Welcome Guest! The IOSH forums are a free resource to both members and non-members. Login or register to use them

Postings made by forum users are personal opinions. IOSH is not responsible for the content or accuracy of any of the information contained in forum postings. Please carefully consider any advice you receive.

Notification

Icon
Error

Options
Go to last post Go to first unread
shell56006  
#1 Posted : 24 May 2018 07:00:01(UTC)
Rank: Forum user
shell56006

A company that rents a part of the building off my employer has no safety personnel in place - they are a New Zealand run business and are starting a small manufacturing buisness in the UK (on our premises), During a meeting yesterday regarding work i noticed they are carrying out needing permits, it became clear there was no Policy or written Risk assessments in place (they employ 7 people so far in the UK) nor was there safety person in place - No one wanted to be the responsible person and claimed that managers dont need to know about H&S and if not trained cannot be held accountable (told them the refer to section 3 & section 37 of the HSAWA)

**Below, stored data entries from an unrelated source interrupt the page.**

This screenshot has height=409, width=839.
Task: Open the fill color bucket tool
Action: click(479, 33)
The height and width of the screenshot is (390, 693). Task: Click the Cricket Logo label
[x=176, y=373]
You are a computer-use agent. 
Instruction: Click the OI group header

My companies Operations driector then said to me when i highlighted this- you'd better get writing risk assessments quickly then

Heres my concern - I am not emoplyed by this company so does me advising them and writing risk assessments /safe work instructions etc etc for them make me a safety consultant & liable for them in this case?

To me they are a seperate company - they are the experts in their field - if they have no H&S experience in the UK - I suggest they enroll all the managers on a course- & get a consultant in to advise 

The Operations director is going to try forcing me to take this on - Am i within my rights to refuse? or am i being over cautious?

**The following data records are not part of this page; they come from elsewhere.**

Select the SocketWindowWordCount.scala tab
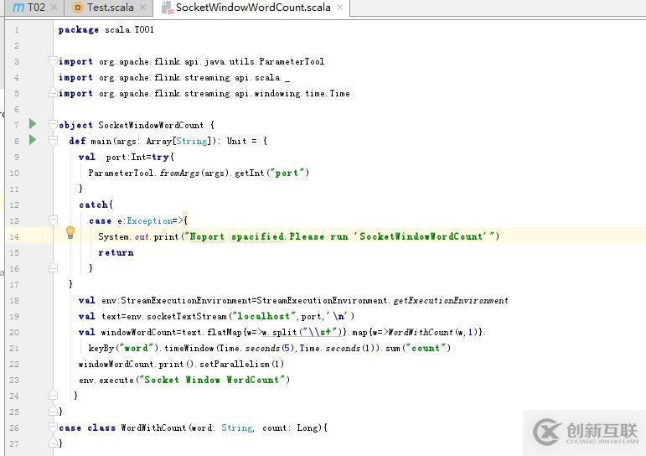 click(x=253, y=8)
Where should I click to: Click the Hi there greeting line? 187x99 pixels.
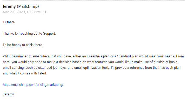point(9,22)
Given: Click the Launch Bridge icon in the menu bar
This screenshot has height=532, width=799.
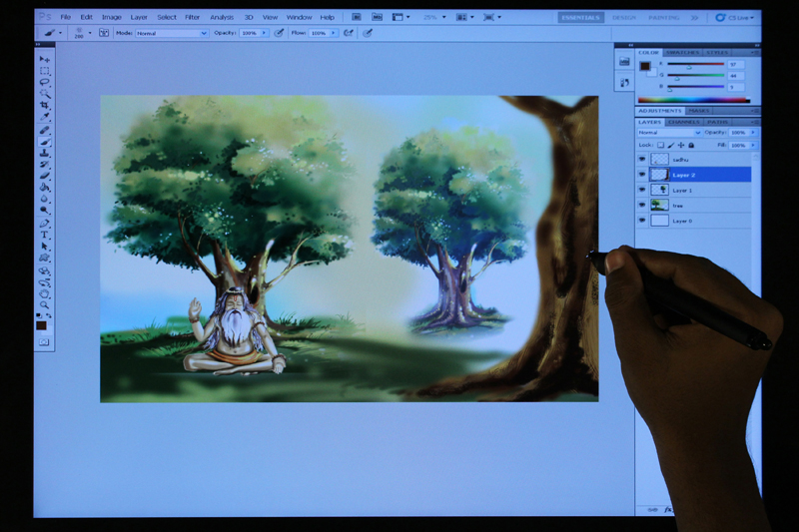Looking at the screenshot, I should click(x=356, y=17).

thanks in advance for any replies

andybz  
#2 Posted : 24 May 2018 07:07:40(UTC)
Rank: Super forum user
andybz

If your director is instructing you to do this I can't see how you would then become liable. 

You can argue about who should be doing the risk assessments, but the most important thing is to ensure everyone is safe.

lorna  
#3 Posted : 24 May 2018 08:32:37(UTC)
Rank: Forum user
lorna

I was put in a similar position once - I asked my employer to show me that the professional indemnity insurance they held for me covered advising/working for somebody else. It didn't so I didn't.

Hsquared14  
#4 Posted : 24 May 2018 08:37:59(UTC)
Rank: Super forum user
Hsquared14

I have to say I do disagree somewhat with Andybz - this would in my book come under the heading of "consent and connivance"  and everyone involved could cop a piece of the pie if anything went wrong and the HSE got involved.   I would do a full report point by point setting out all the legal issues and consequences of taking this course of action and politely but firmly refuse. 

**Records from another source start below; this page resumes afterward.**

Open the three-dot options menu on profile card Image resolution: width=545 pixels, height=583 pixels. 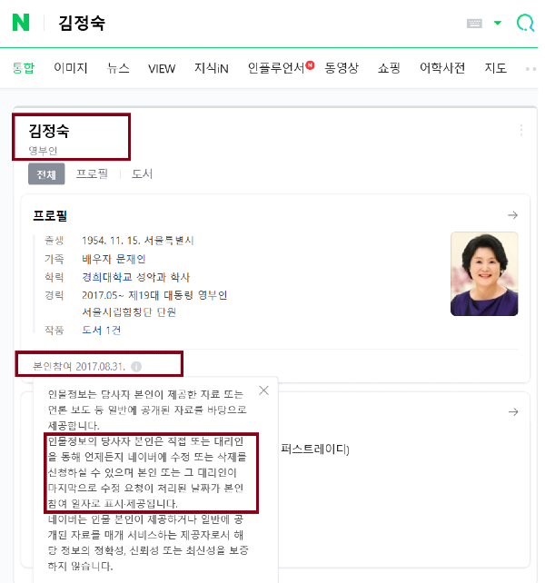(521, 131)
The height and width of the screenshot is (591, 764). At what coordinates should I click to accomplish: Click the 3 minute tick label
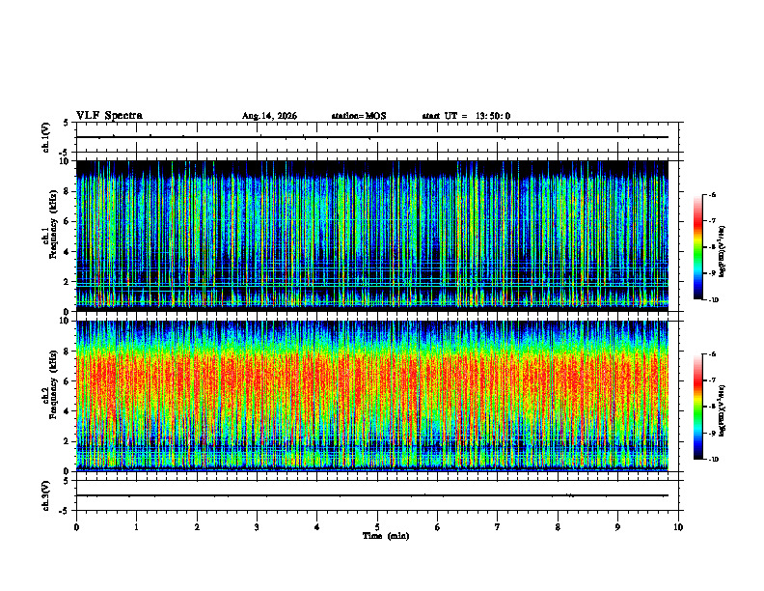257,527
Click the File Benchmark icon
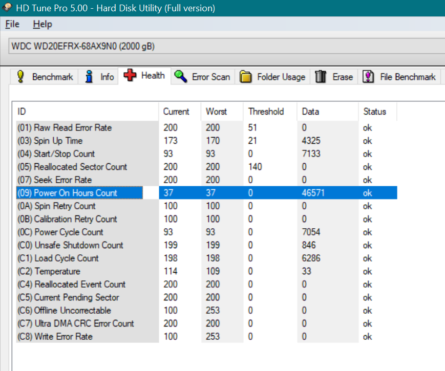 [x=368, y=77]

I would also point out that they have a duty to undertake some degree of due diligence assessment on anyone they rent part of their premises to and not doing this could have consequences where their EL, PL and fire insurance are concerned.  I've been involved in several post loss surveys where this was the issue and the insurer refused to pay out due to negligence on the part of the insured.

It might be a career move but if faced with this sort of duress I would be seriously questioning if this was the job I really wanted!!

Elfin Davy 09  
#5 Posted : 24 May 2018 09:32:59(UTC)
Rank: Super forum user
Elfin Davy 09

shell56006

Obviously we haven't got the full details of the arrangements (and contractual terms) of the business who are renting, but it would appear that in reality, it isn't your problem (or that of your employer), so it may well be best to just let them get on with it (and if they fall foul of the law and/or regulators, then so be it, but that's down to them rather than you).

If they're a stand-alone company, health and safety is their responsibility, and you've effectively discharged your duty by pointing this out to them (and your boss).  I certainly wouldn't be writing up risk assessments (or any other form of documentation) for them as this will implicate you if things go awry.

I'm not entirely sure why your Ops Director is so keen to become involved (or involve the business) either to be honest, but possibly the best advice you can give him is to take a step back too ?

andybz  
#6 Posted : 24 May 2018 09:57:32(UTC)
Rank: Super forum user
andybz

Do we really believe Shell56006 would be held personally liable if there was an issue after he/she provided some support in this circumstance?  I believe this is the question.  I understand that his/her employer may have something to answer, but that is a different issue.

I am bothered by the idea of leaving them to get on with it.  I understand the legal implications but I would like to think we are far more bothered about safety.  The insurance issue is a valid question, but policies can be amended easily if required.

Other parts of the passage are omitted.